Records contained in a dataset
Segment Open

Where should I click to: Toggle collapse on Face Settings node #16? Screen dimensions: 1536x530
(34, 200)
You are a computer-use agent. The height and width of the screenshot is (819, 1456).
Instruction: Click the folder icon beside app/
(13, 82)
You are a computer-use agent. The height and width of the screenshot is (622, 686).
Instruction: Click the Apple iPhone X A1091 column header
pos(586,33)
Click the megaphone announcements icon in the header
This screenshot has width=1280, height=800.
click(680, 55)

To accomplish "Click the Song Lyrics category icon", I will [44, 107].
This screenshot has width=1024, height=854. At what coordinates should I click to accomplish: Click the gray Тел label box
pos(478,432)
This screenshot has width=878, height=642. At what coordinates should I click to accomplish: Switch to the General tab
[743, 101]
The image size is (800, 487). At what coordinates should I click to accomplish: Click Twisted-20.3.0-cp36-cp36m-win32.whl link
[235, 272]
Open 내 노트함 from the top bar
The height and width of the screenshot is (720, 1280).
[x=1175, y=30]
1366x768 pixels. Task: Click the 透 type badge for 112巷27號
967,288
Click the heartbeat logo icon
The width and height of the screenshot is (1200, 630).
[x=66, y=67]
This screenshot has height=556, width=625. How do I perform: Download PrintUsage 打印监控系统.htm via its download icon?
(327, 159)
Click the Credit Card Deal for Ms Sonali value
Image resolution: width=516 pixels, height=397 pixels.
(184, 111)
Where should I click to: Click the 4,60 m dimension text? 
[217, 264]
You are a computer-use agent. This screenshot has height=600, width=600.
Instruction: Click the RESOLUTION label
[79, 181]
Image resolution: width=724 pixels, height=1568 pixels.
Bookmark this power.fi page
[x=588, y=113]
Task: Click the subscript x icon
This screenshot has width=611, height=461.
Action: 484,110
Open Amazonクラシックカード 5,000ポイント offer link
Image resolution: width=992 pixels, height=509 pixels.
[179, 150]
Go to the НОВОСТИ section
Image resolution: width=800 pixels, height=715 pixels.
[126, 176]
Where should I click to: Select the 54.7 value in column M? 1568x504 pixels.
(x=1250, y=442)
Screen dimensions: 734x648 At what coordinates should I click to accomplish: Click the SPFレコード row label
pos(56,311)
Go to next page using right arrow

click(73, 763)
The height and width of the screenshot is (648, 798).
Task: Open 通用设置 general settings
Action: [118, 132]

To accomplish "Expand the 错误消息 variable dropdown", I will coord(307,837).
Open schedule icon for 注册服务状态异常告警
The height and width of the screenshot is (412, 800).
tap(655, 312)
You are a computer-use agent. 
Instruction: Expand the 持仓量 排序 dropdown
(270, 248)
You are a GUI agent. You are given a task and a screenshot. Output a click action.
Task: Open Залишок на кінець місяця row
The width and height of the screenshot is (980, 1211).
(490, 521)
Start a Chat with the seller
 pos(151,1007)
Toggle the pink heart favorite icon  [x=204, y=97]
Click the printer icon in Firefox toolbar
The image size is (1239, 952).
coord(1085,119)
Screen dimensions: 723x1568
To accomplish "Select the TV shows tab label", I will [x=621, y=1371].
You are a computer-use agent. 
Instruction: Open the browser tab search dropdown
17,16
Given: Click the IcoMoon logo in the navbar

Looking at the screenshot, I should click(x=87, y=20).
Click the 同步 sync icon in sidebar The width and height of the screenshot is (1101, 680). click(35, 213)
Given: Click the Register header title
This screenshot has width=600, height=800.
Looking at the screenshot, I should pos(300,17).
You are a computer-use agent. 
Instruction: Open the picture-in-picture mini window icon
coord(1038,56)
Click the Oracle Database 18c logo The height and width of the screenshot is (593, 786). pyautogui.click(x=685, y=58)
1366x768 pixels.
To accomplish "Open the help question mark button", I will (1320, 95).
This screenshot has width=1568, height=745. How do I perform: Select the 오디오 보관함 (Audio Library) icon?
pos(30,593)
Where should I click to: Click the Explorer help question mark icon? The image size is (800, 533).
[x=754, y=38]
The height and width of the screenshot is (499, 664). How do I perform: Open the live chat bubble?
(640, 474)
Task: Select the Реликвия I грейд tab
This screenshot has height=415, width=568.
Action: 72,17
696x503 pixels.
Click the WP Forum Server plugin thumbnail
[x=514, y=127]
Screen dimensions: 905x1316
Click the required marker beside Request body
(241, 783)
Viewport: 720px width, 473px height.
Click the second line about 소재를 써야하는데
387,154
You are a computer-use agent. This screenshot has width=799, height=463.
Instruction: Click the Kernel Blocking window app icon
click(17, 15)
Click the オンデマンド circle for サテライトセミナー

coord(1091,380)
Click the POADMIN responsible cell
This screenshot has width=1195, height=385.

Segment Closed

• **To do**
Restate the data above word for word, omitting nothing.

• **Task solution**
Where should I click to: Toggle collapse on Face Settings node #16? Screen dimensions: 1536x530
(34, 200)
You are a computer-use agent. The height and width of the screenshot is (819, 1456).
Instruction: Click the folder icon beside app/
(13, 82)
You are a computer-use agent. The height and width of the screenshot is (622, 686).
Instruction: Click the Apple iPhone X A1091 column header
pos(586,33)
Click the megaphone announcements icon in the header
This screenshot has width=1280, height=800.
click(680, 55)

To accomplish "Click the Song Lyrics category icon", I will [44, 107].
This screenshot has width=1024, height=854. At what coordinates should I click to accomplish: Click the gray Тел label box
pos(478,432)
This screenshot has width=878, height=642. At what coordinates should I click to accomplish: Switch to the General tab
[743, 101]
The image size is (800, 487). At what coordinates should I click to accomplish: Click Twisted-20.3.0-cp36-cp36m-win32.whl link
[235, 272]
Open 내 노트함 from the top bar
The height and width of the screenshot is (720, 1280).
[x=1175, y=30]
1366x768 pixels. Task: Click the 透 type badge for 112巷27號
967,288
Click the heartbeat logo icon
The width and height of the screenshot is (1200, 630).
[x=66, y=67]
This screenshot has height=556, width=625. How do I perform: Download PrintUsage 打印监控系统.htm via its download icon?
(327, 159)
Click the Credit Card Deal for Ms Sonali value
Image resolution: width=516 pixels, height=397 pixels.
(184, 111)
Where should I click to: Click the 4,60 m dimension text? 
[217, 264]
You are a computer-use agent. This screenshot has height=600, width=600.
Instruction: Click the RESOLUTION label
[79, 181]
Image resolution: width=724 pixels, height=1568 pixels.
Bookmark this power.fi page
[x=588, y=113]
Task: Click the subscript x icon
This screenshot has width=611, height=461.
Action: 484,110
Open Amazonクラシックカード 5,000ポイント offer link
Image resolution: width=992 pixels, height=509 pixels.
[179, 150]
Go to the НОВОСТИ section
Image resolution: width=800 pixels, height=715 pixels.
[126, 176]
Where should I click to: Select the 54.7 value in column M? 1568x504 pixels.
(x=1250, y=442)
Screen dimensions: 734x648 At what coordinates should I click to accomplish: Click the SPFレコード row label
pos(56,311)
Go to next page using right arrow

click(73, 763)
The height and width of the screenshot is (648, 798).
Task: Open 通用设置 general settings
Action: [118, 132]

To accomplish "Expand the 错误消息 variable dropdown", I will coord(307,837).
Open schedule icon for 注册服务状态异常告警
The height and width of the screenshot is (412, 800).
tap(655, 312)
You are a computer-use agent. 
Instruction: Expand the 持仓量 排序 dropdown
(270, 248)
You are a GUI agent. You are given a task and a screenshot. Output a click action.
Task: Open Залишок на кінець місяця row
The width and height of the screenshot is (980, 1211).
(490, 521)
Start a Chat with the seller
 pos(151,1007)
Toggle the pink heart favorite icon  [x=204, y=97]
Click the printer icon in Firefox toolbar
The image size is (1239, 952).
coord(1085,119)
Screen dimensions: 723x1568
To accomplish "Select the TV shows tab label", I will [x=621, y=1371].
You are a computer-use agent. 
Instruction: Open the browser tab search dropdown
17,16
Given: Click the IcoMoon logo in the navbar

Looking at the screenshot, I should click(x=87, y=20).
Click the 同步 sync icon in sidebar The width and height of the screenshot is (1101, 680). click(35, 213)
Given: Click the Register header title
This screenshot has width=600, height=800.
Looking at the screenshot, I should pos(300,17).
You are a computer-use agent. 
Instruction: Open the picture-in-picture mini window icon
coord(1038,56)
Click the Oracle Database 18c logo The height and width of the screenshot is (593, 786). pyautogui.click(x=685, y=58)
1366x768 pixels.
To accomplish "Open the help question mark button", I will (1320, 95).
This screenshot has width=1568, height=745. How do I perform: Select the 오디오 보관함 (Audio Library) icon?
pos(30,593)
Where should I click to: Click the Explorer help question mark icon? The image size is (800, 533).
[x=754, y=38]
The height and width of the screenshot is (499, 664). How do I perform: Open the live chat bubble?
(640, 474)
Task: Select the Реликвия I грейд tab
This screenshot has height=415, width=568.
Action: 72,17
696x503 pixels.
Click the WP Forum Server plugin thumbnail
[x=514, y=127]
Screen dimensions: 905x1316
Click the required marker beside Request body
(241, 783)
Viewport: 720px width, 473px height.
Click the second line about 소재를 써야하는데
387,154
You are a computer-use agent. This screenshot has width=799, height=463.
Instruction: Click the Kernel Blocking window app icon
click(17, 15)
Click the オンデマンド circle for サテライトセミナー

coord(1091,380)
Click the POADMIN responsible cell
This screenshot has width=1195, height=385.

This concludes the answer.